PROJECT SUMMARY/ABSTRACT
A fundamental challenge of the opioid epidemic is that overdose victims die because they are alone or among
untrained or impaired bystanders. Yet opioid deaths are readily preventable with early detection and
appropriate supportive care. As mortality continues to rise, new approaches are needed to prevent deaths from
opioid overdose. The long-term goal of this research program is to develop low-cost, mobile overdose
detection and signaling modalities to optimize outcomes in patients at high risk for opioid overdose. The overall
objective of this specific proposal is to evaluate whether two existing, clinically validated, low-cost respiratory
sensing systems can be modified to reliably detect overdose events. The central hypotheses are that: (1)

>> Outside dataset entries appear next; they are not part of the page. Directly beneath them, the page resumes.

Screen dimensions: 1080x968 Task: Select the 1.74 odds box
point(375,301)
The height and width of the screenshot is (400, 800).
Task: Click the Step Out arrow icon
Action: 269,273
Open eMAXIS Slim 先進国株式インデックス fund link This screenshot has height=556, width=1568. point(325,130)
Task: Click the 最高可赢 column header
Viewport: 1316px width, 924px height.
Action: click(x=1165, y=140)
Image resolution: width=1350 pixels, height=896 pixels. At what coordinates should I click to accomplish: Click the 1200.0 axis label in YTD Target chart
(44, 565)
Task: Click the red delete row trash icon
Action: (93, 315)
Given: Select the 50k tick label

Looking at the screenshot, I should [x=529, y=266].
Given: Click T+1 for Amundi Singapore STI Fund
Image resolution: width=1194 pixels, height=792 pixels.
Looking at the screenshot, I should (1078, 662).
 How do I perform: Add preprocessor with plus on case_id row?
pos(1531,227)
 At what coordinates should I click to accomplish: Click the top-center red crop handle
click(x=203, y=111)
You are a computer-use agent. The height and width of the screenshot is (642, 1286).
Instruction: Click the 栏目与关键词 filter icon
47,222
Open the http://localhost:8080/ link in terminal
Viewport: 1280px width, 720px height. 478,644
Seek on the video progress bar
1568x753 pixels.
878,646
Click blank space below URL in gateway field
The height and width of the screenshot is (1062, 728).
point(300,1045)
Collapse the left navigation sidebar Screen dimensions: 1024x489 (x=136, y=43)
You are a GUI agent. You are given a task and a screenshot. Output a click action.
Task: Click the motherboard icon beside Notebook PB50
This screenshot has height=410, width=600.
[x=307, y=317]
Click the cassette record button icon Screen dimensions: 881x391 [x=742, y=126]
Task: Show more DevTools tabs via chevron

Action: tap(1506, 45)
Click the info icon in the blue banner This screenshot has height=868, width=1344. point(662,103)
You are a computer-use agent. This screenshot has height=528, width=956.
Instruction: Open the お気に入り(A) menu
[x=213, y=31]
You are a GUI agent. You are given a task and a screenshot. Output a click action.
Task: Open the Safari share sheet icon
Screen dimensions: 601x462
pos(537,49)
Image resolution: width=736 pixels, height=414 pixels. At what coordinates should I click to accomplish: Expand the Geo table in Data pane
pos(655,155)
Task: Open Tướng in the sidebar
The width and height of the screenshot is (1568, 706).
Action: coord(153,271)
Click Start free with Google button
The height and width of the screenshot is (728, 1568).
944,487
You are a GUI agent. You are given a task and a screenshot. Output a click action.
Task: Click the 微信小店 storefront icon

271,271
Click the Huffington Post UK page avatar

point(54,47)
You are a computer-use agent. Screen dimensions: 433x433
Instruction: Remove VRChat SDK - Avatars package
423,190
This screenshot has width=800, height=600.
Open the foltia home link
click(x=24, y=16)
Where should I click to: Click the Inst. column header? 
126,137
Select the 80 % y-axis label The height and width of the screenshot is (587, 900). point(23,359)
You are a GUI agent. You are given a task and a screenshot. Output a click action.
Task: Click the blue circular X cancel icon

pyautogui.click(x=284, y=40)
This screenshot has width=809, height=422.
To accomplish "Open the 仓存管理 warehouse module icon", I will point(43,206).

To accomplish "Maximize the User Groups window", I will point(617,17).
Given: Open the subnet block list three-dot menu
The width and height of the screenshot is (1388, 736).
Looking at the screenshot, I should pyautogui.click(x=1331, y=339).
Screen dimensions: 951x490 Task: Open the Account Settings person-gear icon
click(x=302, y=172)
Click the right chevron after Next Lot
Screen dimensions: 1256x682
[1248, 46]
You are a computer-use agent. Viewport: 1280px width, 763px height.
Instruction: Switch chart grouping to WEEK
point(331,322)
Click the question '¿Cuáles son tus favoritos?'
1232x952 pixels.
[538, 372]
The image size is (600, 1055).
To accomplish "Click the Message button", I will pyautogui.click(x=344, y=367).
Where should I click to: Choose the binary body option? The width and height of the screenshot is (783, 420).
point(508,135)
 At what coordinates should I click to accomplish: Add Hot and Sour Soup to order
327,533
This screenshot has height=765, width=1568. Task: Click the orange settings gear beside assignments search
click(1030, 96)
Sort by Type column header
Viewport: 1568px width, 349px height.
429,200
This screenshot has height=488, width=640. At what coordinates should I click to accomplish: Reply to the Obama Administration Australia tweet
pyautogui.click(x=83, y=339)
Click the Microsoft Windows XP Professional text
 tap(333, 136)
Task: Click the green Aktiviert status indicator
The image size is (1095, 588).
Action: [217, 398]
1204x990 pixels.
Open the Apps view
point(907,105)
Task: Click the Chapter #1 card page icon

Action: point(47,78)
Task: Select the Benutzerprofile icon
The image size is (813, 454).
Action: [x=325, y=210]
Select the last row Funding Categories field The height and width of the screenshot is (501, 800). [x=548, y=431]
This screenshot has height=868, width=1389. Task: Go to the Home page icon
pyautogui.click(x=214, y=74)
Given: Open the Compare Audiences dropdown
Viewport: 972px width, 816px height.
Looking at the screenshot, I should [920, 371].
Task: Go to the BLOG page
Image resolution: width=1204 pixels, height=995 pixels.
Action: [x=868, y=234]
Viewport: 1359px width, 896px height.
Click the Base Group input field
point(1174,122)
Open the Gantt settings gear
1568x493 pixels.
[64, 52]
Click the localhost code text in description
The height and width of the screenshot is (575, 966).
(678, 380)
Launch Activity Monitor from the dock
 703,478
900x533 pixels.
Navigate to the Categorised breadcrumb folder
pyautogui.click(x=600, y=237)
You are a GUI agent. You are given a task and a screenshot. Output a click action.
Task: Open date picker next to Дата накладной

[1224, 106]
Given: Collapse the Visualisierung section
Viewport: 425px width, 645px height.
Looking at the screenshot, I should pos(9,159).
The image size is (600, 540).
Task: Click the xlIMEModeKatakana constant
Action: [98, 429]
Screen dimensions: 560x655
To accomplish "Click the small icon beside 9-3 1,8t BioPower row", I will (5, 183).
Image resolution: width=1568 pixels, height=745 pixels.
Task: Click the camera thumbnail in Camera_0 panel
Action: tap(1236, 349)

existing, portable respiratory sensing systems can be modified to accurately detect the entire spectrum of
abnormal respiratory mechanics arising from overdose events; and (2) high-risk individuals will use such a
sensing system as a low-cost life-saving intervention. This K23 award is an essential element of my evolution
as an independent physician scientist, as it will allow me to obtain new training in patient-oriented research and
enable me to collect key preliminary data for a future, larger scale intervention. Guided by strong preliminary
data on two existing mobile respiratory sensing systems, the central hypotheses will be investigated in 3
specific aims:
Aim 1. Determine the feasibility of mobile, low-cost, non-invasive respiratory sensing systems to accurately
identify rapid and prolonged apnea events in a safe, controlled, operating room setting, using induction of
general anesthesia during elective surgery as an acute, fentanyl-induced overdose model;
Aim 2. Determine the feasibility and preliminary efficacy of mobile sensing systems to detect opioid-induced
respiratory depression and overdose events in a real-world opioid using population, in a pilot diagnostic study
of participants self-injecting opioids in a supervised injection facility (SIF) in nearby Vancouver, BC;
Aim 3. Measure stakeholder acceptance of using and disseminating mobile overdose detection technologies,
using a qualitative approach involving structured interviews with opioid prescribers, chronic pain patients and
people who inject opioids.
The approach is innovative because it will utilize existing, low-cost mobile sensing systems to identify
potentially lethal prolonged apnea events in humans, using induction of general anesthesia as a physiologic
overdose model. The study will also be the first to utilize a SIF to measure the continuum of respiratory
physiology generated from real-world opioid self-injection events. The proposed research is significant,
because at the completion of the 3 Aims, the team will have obtained user feedback and generated the
necessary data to implement a low-cost, truly ubiquitous system capable of identifying (and eventually
signaling to EMS and bystanders) acute overdose events.